As expected, Boca Raton, Fla.- based Nabi Biopharmaceuticals shot up Thursday on the previous day's late announcement that it has retained Banc of America Securities LLC to explore strategic alternatives - a market euphemism for putting the company on the auction block.

Nabi shares (Nasdaq: NABI) gained 38 cents on Thursday, or 6.79%, to close Thursday at $5.98, mirroring after-hours activity in the stock Wednesday on the news.

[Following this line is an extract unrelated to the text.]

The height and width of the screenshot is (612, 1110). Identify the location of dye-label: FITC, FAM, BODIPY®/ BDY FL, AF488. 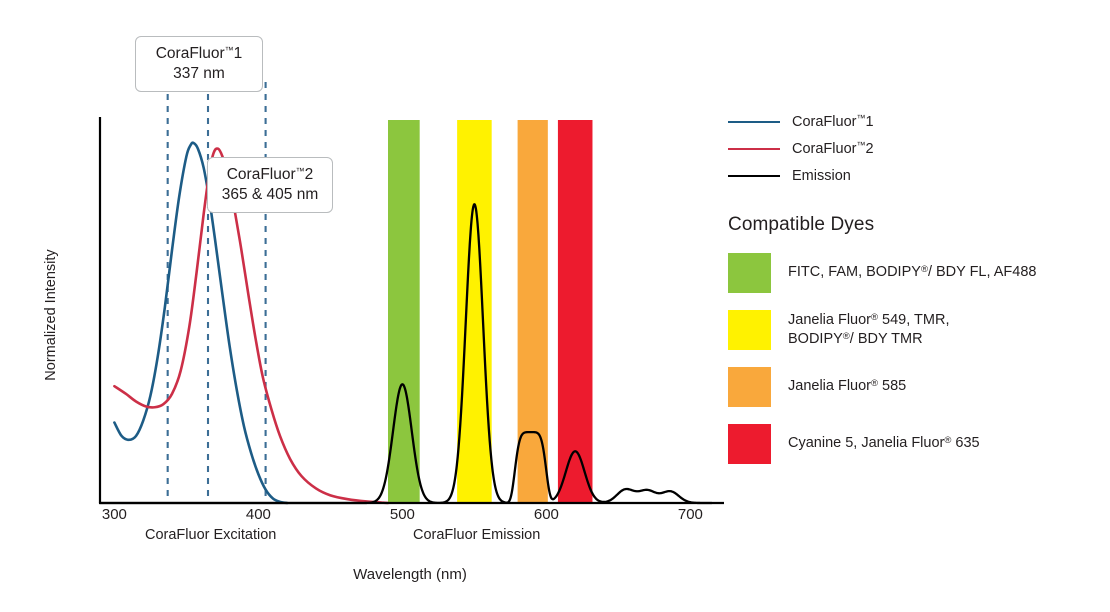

Since November 2005, when Nabi halted development of StaphVAX after it failed to meet the primary endpoint of a phase 3 clinical trial, the company has come under fire by stockholders, particularly Third Point LLC in New York. On such pressure, the board decided Wednesday to retain Banc of America Securities to publicly explore whether there are strategic alternatives.

Also as expected, Nabi's 2.875% convertible due 2025 gained in tandem with the stock Thursday, adding about 4.5 points to end Thursday at 90.5 bid, according to a sellsider source in the convertible market.